[TASK GOAL]
Exactly the lines from the first line of the listing through the line containing "Given: Click the Filter... search box" should appear in the output, unchanged.

[WORKING DATA]
-*-*-
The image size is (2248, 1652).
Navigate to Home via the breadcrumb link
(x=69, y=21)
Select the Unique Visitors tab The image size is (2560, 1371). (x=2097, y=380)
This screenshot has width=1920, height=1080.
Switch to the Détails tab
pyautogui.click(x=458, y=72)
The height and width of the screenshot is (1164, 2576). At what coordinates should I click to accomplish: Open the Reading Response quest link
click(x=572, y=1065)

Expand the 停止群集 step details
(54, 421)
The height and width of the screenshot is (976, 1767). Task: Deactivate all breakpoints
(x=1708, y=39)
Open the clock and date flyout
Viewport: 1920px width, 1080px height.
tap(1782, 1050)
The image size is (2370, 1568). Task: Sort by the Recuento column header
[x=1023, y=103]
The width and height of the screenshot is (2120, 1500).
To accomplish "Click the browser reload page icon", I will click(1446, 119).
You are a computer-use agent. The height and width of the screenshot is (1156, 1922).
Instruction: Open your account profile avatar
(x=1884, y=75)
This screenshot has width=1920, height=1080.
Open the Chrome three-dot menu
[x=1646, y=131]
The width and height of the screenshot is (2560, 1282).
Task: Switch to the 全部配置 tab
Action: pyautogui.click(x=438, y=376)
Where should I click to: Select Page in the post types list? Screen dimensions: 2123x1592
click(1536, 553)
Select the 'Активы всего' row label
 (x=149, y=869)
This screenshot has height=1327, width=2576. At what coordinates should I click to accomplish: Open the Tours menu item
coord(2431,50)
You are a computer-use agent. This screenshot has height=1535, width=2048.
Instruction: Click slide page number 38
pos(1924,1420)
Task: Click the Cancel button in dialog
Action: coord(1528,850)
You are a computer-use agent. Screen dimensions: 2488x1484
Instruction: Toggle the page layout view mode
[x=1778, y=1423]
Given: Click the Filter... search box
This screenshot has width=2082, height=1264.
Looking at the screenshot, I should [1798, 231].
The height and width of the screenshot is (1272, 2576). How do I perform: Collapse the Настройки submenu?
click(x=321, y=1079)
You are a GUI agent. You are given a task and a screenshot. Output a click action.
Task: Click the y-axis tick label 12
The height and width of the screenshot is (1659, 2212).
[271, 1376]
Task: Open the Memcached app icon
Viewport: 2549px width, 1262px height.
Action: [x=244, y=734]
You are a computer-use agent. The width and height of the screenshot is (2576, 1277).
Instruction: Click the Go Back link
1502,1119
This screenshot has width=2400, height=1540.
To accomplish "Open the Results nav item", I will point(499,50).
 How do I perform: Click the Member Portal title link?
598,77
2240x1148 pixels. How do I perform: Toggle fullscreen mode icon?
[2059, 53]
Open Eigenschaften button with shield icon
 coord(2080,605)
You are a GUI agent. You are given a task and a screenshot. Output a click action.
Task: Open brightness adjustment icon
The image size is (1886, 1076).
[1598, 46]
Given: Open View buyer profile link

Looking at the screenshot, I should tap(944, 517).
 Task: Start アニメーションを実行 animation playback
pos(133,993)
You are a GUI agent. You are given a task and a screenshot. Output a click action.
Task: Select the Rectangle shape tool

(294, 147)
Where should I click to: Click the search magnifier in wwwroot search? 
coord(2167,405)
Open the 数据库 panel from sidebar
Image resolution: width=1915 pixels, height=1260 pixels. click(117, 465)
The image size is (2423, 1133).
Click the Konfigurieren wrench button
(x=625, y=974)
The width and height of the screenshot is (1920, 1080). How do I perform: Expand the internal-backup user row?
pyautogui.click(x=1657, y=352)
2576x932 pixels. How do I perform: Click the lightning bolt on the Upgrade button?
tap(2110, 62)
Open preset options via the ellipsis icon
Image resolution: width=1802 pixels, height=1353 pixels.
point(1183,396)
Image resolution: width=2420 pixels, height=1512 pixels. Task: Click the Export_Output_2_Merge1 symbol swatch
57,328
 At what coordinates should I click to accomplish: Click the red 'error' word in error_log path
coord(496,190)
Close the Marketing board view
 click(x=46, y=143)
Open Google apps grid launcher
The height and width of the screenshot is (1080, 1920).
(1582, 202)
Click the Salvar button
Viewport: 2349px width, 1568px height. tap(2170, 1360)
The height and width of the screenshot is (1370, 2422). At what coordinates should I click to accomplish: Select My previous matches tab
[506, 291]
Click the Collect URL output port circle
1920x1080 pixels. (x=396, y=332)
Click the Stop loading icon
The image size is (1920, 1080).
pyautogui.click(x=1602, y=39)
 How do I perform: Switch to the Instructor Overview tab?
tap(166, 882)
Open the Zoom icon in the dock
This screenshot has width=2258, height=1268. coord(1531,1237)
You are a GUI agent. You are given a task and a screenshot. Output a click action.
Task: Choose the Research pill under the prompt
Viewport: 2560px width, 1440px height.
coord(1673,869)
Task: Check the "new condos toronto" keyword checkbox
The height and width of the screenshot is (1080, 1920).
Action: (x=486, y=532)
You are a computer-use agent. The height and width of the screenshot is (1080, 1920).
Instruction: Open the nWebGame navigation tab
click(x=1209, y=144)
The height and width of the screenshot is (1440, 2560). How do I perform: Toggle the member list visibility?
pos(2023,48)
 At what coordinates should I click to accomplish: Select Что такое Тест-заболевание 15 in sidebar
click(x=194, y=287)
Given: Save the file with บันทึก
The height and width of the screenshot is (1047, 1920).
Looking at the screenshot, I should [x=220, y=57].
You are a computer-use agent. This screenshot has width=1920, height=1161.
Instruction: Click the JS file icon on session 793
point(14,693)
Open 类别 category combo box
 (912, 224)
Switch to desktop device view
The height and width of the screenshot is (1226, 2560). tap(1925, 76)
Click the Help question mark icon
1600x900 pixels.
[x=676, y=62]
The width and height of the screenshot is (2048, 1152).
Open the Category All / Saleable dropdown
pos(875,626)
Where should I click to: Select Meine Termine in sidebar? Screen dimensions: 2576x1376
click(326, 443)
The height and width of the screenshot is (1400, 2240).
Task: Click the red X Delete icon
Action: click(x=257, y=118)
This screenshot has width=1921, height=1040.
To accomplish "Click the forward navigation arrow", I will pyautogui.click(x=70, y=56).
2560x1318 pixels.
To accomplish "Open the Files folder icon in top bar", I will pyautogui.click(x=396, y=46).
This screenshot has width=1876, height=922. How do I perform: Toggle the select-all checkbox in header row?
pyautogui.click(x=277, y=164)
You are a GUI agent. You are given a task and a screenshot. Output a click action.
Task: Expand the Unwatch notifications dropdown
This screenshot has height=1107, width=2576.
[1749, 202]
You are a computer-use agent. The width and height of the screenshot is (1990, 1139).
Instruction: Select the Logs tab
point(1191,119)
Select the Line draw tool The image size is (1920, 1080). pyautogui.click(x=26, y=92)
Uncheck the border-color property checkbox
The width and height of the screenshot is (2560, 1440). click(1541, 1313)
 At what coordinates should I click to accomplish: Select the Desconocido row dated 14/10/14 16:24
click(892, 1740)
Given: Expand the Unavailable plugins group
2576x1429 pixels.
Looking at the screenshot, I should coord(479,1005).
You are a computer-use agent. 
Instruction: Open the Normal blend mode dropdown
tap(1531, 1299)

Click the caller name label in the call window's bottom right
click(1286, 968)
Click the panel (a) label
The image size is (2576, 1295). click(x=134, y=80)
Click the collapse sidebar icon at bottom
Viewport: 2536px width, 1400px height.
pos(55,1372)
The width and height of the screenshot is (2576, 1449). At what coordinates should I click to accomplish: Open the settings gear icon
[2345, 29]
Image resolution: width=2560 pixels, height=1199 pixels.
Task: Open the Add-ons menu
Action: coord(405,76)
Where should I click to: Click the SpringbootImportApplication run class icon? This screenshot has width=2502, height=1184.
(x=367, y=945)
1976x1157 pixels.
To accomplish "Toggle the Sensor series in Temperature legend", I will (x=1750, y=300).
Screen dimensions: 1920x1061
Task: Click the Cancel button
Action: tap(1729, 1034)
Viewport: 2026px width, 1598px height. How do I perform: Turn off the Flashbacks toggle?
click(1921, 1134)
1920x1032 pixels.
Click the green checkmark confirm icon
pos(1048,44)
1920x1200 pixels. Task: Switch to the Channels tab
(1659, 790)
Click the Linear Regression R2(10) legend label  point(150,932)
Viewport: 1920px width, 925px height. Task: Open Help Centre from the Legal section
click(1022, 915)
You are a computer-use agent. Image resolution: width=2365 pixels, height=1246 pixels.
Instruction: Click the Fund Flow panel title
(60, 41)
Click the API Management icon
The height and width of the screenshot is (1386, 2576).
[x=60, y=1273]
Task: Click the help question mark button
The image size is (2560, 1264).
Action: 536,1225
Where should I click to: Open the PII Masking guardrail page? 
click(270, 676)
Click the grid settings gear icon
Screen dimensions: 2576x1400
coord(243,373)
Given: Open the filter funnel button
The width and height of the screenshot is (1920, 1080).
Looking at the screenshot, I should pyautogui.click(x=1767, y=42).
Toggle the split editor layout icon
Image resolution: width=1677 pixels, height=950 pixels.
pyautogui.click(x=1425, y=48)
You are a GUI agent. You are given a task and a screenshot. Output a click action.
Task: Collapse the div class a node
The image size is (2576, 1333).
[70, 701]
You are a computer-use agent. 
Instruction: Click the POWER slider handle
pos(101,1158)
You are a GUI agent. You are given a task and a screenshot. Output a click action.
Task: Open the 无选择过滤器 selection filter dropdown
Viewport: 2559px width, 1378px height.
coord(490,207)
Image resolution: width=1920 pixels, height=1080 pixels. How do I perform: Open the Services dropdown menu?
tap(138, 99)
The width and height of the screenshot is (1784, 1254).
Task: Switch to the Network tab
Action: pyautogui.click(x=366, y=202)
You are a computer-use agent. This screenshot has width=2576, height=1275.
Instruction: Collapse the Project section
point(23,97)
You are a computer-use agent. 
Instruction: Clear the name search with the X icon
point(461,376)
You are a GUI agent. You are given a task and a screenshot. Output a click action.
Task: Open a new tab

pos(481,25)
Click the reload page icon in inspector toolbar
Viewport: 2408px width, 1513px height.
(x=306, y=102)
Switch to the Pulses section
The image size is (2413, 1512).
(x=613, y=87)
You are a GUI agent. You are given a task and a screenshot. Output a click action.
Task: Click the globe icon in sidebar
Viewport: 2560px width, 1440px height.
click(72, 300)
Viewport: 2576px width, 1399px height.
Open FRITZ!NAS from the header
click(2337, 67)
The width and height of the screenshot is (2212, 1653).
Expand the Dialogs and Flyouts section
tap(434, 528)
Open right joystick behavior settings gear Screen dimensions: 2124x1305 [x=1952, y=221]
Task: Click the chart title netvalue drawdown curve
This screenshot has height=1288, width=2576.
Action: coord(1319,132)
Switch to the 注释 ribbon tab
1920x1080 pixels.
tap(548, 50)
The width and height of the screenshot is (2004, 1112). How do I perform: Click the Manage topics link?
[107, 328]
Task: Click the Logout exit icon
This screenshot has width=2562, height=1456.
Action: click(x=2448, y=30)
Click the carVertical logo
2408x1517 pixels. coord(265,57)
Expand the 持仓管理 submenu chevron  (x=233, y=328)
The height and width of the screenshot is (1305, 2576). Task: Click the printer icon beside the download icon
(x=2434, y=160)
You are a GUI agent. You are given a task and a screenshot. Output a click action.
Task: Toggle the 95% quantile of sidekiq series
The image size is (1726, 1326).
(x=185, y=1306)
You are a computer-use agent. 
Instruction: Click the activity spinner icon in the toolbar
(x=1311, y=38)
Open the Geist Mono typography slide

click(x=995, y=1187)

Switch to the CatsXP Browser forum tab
-*-*-
[RESULT OF THE TASK]
The image size is (2248, 1652).
Navigate to Home via the breadcrumb link
(x=69, y=21)
Select the Unique Visitors tab The image size is (2560, 1371). (x=2097, y=380)
This screenshot has width=1920, height=1080.
Switch to the Détails tab
pyautogui.click(x=458, y=72)
The height and width of the screenshot is (1164, 2576). At what coordinates should I click to accomplish: Open the Reading Response quest link
click(x=572, y=1065)

Expand the 停止群集 step details
(54, 421)
The height and width of the screenshot is (976, 1767). Task: Deactivate all breakpoints
(x=1708, y=39)
Open the clock and date flyout
Viewport: 1920px width, 1080px height.
tap(1782, 1050)
The image size is (2370, 1568). Task: Sort by the Recuento column header
[x=1023, y=103]
The width and height of the screenshot is (2120, 1500).
To accomplish "Click the browser reload page icon", I will click(1446, 119).
You are a computer-use agent. The height and width of the screenshot is (1156, 1922).
Instruction: Open your account profile avatar
(x=1884, y=75)
This screenshot has width=1920, height=1080.
Open the Chrome three-dot menu
[x=1646, y=131]
The width and height of the screenshot is (2560, 1282).
Task: Switch to the 全部配置 tab
Action: pyautogui.click(x=438, y=376)
Where should I click to: Select Page in the post types list? Screen dimensions: 2123x1592
click(1536, 553)
Select the 'Активы всего' row label
 (x=149, y=869)
This screenshot has height=1327, width=2576. At what coordinates should I click to accomplish: Open the Tours menu item
coord(2431,50)
You are a computer-use agent. This screenshot has height=1535, width=2048.
Instruction: Click slide page number 38
pos(1924,1420)
Task: Click the Cancel button in dialog
Action: coord(1528,850)
You are a computer-use agent. Screen dimensions: 2488x1484
Instruction: Toggle the page layout view mode
[x=1778, y=1423]
Given: Click the Filter... search box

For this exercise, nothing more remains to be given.